The problem: Give back an exact copy of the lines from the start of the material through the line bearing "Research & Extension (850, 74)". Include both ends and nothing else.

Exercise inputs:
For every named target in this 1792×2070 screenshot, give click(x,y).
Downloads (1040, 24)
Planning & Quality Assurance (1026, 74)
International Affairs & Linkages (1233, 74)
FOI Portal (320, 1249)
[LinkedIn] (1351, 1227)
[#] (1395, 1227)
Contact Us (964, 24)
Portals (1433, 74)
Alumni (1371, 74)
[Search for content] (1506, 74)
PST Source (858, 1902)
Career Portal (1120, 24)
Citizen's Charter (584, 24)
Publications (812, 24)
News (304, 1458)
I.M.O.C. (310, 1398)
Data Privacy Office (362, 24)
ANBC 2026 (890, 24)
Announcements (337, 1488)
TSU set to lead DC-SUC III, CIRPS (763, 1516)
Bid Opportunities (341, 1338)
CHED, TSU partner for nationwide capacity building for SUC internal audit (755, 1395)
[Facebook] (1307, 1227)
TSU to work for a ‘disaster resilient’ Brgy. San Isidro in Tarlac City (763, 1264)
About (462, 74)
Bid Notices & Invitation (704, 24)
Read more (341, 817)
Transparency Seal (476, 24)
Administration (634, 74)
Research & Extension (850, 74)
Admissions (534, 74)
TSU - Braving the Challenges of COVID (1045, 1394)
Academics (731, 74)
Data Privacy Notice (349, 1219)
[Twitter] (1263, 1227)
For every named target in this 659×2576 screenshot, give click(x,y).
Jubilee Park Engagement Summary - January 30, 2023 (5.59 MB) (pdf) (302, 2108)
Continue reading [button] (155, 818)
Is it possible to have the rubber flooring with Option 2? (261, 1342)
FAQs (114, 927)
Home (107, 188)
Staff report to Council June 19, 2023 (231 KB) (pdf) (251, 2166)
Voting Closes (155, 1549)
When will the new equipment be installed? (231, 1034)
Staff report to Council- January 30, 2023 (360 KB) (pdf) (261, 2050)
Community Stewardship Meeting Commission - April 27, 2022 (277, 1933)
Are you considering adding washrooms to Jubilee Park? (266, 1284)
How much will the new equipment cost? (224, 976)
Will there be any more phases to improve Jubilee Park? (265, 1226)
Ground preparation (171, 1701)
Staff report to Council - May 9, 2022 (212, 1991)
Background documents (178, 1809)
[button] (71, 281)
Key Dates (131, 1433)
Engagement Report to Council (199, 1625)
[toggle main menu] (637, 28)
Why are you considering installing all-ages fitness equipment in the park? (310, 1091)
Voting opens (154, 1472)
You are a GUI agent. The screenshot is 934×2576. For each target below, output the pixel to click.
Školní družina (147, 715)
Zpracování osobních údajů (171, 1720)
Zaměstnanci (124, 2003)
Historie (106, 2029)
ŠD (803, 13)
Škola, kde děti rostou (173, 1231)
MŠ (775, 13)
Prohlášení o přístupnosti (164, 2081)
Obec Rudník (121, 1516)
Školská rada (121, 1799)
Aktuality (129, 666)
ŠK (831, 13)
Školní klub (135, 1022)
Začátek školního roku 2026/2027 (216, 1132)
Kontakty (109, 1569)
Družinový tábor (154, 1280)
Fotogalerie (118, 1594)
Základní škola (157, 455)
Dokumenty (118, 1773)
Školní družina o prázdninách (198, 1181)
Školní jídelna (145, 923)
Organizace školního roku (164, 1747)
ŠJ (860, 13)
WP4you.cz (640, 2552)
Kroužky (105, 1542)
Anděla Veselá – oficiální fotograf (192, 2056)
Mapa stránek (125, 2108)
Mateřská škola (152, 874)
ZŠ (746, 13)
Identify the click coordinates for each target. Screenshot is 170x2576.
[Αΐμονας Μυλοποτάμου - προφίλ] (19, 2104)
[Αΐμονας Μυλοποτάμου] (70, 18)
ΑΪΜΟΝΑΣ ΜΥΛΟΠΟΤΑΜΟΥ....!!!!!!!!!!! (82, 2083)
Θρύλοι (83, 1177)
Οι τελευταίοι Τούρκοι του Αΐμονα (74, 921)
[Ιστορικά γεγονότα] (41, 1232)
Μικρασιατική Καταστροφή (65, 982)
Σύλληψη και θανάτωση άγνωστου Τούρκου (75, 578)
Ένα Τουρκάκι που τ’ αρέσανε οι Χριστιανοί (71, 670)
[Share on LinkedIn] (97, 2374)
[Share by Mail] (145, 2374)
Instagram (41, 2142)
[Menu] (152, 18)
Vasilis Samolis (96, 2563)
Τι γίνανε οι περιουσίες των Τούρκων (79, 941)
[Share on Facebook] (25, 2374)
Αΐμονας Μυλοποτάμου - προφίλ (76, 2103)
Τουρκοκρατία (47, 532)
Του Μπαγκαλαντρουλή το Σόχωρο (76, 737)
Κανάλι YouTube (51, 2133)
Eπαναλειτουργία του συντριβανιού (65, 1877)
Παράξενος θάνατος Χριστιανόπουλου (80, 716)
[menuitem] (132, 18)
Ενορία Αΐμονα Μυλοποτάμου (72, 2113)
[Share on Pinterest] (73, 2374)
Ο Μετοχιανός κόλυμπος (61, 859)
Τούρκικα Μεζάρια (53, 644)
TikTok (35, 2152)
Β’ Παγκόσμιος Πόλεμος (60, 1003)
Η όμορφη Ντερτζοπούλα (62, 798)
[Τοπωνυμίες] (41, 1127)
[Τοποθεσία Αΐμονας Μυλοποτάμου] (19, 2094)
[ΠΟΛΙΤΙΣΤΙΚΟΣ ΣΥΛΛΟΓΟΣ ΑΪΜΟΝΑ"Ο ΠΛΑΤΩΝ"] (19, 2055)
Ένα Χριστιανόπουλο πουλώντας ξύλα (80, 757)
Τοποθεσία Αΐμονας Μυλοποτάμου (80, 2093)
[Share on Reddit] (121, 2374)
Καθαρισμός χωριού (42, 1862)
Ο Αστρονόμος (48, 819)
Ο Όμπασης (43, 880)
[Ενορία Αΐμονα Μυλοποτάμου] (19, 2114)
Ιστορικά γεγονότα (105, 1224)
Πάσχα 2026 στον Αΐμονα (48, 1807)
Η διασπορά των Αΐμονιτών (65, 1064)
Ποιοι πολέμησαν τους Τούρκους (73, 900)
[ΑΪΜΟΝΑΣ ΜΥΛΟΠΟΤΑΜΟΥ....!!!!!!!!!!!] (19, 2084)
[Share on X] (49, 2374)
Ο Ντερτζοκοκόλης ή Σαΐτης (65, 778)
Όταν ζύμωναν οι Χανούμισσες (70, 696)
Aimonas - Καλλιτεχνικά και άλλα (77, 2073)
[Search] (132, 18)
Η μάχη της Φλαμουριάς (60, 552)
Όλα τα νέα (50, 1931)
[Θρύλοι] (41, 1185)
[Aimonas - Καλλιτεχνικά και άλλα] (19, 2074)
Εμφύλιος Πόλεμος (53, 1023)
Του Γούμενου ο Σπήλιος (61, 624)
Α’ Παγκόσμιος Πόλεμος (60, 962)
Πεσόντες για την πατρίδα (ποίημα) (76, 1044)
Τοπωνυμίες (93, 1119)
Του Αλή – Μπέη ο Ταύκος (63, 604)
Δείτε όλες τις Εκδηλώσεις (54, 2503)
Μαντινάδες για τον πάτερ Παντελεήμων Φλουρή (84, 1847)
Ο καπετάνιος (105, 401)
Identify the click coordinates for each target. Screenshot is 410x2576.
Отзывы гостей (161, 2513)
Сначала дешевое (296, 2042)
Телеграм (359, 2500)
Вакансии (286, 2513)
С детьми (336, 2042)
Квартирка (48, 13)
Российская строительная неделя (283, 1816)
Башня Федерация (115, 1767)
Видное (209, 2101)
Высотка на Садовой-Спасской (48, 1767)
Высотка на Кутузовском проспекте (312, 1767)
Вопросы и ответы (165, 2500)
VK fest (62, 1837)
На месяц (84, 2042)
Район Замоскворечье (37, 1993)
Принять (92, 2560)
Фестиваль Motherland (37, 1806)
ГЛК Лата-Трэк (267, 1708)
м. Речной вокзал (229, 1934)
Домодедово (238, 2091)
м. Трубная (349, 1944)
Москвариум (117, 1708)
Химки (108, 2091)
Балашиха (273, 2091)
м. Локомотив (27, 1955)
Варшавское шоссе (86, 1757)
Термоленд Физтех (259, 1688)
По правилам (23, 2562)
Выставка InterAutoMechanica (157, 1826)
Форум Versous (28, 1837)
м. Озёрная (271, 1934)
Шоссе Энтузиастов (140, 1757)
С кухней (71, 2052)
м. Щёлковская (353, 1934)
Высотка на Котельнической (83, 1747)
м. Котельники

Answer to the exercise:
For every named target in this 1792×2070 screenshot, give click(x,y).
Downloads (1040, 24)
Planning & Quality Assurance (1026, 74)
International Affairs & Linkages (1233, 74)
FOI Portal (320, 1249)
[LinkedIn] (1351, 1227)
[#] (1395, 1227)
Contact Us (964, 24)
Portals (1433, 74)
Alumni (1371, 74)
[Search for content] (1506, 74)
PST Source (858, 1902)
Career Portal (1120, 24)
Citizen's Charter (584, 24)
Publications (812, 24)
News (304, 1458)
I.M.O.C. (310, 1398)
Data Privacy Office (362, 24)
ANBC 2026 (890, 24)
Announcements (337, 1488)
TSU set to lead DC-SUC III, CIRPS (763, 1516)
Bid Opportunities (341, 1338)
CHED, TSU partner for nationwide capacity building for SUC internal audit (755, 1395)
[Facebook] (1307, 1227)
TSU to work for a ‘disaster resilient’ Brgy. San Isidro in Tarlac City (763, 1264)
About (462, 74)
Bid Notices & Invitation (704, 24)
Read more (341, 817)
Transparency Seal (476, 24)
Administration (634, 74)
Research & Extension (850, 74)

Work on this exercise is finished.